Comes and stands tight next to the front door and waits patiently for me to get my backside in gear. It’s a clever strategy. Always gets some food first. What a clever bird.

Easy

Not quite snow drifts yet. Maybe not this time.

I keep thinking back to a childhood memory. The family house had no central heating and just two fires. A fake burning log pile electric fire in the back room and an old cold fire in the living room. I can remember having to help dig a path through the piled up snow to the outside coal bunker. That woke you up in the morning. It also focused the mind. No coal. No fire. No heat in the house as the electric fire used up the coins set aside for the electric meter far too fast.

Looking back I am so in awe of my parents. How on earth did they cope with 5 kids without the help of things we so take for granted now. They didn’t even have a fridge for so many years. They either grew they own food or bought it from the local small estate shops. No supermarkets to fall back on. Both had to work as well. Work hard. No overseas holidays to recharge for them. A holiday for them was catching the train to local seaside tourist towns. Whitby and Scarborough. No overnight stats as well. Jump on the train. Potter about for a couple of hours then grab fish and chips for the train journey back home. That’s one of my other vivid childhood memories. The family jumping back onto the train with our fish supper wrapped up in newspapers. As the train set off we started passing round the bottle of tomato ketchup. Proper ketchup, the stuff you had to shake vigorously before unscrewing the bottle top and copiously spreading a think layer of the red stuff over the chips. Unfortunately someone had forgotten to screw the bottle top back on. My dad started to vigorously shake the ketchup bottle just as the Ticket Collector appeared. The top flew off and dad sprayed the carriage – very very red. I still can’t work out who was more angry. Dad or the Collector. It was definitely a frosty trip home.

Seems like a different world now. As hard as I think my parenting life is these days, it pales compared to those times a few decades back. I so need to remember that the next time I start to complain about how hard my life is. Nothing compared to what my parents had to survive.

It’s a relatively easy life now.

L

Pixar

The sun always rises. It always rises in cartoons – eventually.
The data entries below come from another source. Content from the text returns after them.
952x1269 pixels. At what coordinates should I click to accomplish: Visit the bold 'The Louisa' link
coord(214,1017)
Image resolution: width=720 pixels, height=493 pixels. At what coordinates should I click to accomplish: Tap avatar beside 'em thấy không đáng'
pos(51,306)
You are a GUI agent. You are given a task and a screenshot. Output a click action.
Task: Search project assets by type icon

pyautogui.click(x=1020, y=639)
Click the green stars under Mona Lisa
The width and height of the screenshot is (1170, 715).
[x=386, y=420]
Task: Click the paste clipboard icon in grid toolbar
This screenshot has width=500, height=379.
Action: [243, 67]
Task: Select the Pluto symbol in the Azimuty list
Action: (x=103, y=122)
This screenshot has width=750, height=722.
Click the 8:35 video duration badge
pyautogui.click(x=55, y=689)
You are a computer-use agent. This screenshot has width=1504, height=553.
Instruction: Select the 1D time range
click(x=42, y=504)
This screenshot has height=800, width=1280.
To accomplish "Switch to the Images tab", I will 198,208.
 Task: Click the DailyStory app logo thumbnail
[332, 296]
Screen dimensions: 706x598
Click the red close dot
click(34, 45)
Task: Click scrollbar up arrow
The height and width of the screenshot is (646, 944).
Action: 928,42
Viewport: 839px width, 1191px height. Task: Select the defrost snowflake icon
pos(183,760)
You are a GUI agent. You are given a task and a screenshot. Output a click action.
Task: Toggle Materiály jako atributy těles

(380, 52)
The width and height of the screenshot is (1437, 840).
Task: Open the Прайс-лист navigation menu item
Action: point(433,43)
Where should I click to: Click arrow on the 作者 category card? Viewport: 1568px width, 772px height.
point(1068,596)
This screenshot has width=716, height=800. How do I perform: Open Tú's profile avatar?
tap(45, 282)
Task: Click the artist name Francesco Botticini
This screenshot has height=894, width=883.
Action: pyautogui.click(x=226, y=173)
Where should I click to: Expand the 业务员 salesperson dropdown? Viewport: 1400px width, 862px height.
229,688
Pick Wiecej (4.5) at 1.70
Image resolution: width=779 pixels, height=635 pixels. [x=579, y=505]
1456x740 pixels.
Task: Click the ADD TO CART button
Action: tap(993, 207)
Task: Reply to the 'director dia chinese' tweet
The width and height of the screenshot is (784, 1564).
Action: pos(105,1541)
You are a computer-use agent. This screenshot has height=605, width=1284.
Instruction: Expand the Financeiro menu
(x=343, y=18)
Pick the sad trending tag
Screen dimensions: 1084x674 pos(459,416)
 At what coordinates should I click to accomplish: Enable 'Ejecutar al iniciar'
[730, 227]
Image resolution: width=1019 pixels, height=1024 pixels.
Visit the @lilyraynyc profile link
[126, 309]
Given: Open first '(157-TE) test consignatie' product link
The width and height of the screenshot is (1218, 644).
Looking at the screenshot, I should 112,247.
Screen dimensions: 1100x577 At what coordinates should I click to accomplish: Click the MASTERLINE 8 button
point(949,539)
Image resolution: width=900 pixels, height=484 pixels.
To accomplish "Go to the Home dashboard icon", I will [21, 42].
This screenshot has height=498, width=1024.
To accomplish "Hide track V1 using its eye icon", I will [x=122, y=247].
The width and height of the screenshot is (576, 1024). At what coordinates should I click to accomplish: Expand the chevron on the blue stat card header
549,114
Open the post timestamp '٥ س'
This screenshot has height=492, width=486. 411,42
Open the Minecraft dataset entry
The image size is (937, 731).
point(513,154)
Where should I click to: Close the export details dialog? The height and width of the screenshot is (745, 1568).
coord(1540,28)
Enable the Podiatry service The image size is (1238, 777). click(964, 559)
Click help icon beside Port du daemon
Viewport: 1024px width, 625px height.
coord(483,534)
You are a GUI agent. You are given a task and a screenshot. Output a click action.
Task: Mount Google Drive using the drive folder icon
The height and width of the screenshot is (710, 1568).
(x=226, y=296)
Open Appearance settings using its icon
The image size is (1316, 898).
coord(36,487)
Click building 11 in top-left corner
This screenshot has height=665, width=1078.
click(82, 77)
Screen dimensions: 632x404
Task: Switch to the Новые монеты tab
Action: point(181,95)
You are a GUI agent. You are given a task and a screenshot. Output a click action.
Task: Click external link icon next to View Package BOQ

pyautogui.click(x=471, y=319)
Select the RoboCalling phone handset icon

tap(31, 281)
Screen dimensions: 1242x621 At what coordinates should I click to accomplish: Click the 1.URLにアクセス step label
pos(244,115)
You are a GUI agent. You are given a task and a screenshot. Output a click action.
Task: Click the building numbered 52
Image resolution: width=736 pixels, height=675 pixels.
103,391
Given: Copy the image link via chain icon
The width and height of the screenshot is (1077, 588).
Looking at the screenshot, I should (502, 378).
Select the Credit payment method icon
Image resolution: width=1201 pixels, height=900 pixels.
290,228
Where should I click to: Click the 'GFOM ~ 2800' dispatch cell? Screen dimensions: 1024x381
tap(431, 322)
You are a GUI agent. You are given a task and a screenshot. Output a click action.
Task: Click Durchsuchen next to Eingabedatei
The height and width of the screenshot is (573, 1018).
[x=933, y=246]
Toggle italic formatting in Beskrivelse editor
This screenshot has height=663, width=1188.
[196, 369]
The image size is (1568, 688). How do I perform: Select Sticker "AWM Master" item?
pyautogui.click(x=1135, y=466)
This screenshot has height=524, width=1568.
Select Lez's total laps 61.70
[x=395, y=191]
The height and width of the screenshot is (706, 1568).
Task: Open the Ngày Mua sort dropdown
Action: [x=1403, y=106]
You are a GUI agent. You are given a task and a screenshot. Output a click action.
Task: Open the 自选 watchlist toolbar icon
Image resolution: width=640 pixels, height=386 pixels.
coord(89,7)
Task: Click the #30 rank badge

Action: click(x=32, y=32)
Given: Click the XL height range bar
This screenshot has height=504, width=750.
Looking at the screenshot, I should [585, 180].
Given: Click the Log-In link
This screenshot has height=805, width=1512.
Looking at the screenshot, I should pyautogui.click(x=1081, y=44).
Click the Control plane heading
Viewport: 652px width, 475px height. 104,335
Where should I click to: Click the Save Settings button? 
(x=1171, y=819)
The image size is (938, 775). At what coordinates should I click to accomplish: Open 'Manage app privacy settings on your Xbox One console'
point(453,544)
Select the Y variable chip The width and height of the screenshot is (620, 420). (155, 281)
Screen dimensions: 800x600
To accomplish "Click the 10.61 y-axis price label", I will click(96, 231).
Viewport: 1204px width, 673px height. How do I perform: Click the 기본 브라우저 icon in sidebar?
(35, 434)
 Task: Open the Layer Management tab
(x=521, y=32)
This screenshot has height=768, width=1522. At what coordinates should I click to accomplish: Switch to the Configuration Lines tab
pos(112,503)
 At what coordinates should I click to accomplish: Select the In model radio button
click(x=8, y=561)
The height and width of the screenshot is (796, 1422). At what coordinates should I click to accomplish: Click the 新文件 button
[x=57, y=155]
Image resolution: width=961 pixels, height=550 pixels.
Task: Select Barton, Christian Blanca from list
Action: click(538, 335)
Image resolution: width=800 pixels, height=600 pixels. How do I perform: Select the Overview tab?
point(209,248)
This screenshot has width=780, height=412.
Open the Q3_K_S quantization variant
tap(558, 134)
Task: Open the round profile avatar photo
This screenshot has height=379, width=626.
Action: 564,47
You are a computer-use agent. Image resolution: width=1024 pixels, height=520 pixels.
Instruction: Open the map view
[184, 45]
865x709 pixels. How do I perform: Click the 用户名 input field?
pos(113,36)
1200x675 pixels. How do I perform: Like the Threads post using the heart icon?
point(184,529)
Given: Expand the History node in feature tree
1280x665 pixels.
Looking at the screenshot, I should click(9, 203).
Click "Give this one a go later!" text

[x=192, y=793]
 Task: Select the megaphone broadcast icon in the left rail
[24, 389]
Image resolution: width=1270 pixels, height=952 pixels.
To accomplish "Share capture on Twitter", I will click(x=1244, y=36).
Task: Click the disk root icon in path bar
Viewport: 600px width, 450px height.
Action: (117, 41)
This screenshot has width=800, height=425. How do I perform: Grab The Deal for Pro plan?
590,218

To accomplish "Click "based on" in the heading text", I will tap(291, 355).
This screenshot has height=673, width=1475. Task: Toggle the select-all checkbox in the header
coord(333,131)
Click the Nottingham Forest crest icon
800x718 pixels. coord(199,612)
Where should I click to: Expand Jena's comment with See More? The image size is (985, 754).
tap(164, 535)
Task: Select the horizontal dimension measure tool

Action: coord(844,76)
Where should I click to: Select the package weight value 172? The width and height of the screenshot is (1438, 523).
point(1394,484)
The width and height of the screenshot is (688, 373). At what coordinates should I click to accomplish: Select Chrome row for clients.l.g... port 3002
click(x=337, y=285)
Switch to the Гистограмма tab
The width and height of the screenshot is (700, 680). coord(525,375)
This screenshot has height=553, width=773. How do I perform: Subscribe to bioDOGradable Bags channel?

I so would like to have a word with those really talented people at Pixar Studios. You keep making the most wonderful cartoon movies. What a list

Toy Story, Cars, Monsters Inc, Nemo, The Incredibles, Wall-E, on and on

I don’t know how many times Pixar has become the essential Parenting Tool over the years for me. Keeping both child and Dad occupied and laughing. But I need to have words. What is it with the fixation with death and loss. Is it possible to go a few years without have your cartoons venture into the subject. If I want to be depressed then I can pick up a Leonard Cohen cd or watch Love Story. When I’m trying to find fun things to do like watch Pixar movies I really don’t want to venture into the sad stuff.

We endured UP the other night. It’s a great cartoon with some really funny bits. But man those first ten minutes where Carl losses his beloved wife before they lived out their dream. I was in buckets of tears. Really Pixar. It’s not big and it’s not clever….

So come on Pixar stop going all Love Story on me. Or at the very least bring in a labelling system. List movies like UP as ‘contains mega bereavement’ at least then I can prepare myself for it. Or even better do more movies that are just slapstick ‘buddy’ adventures where I can park my sad emotions for two hours.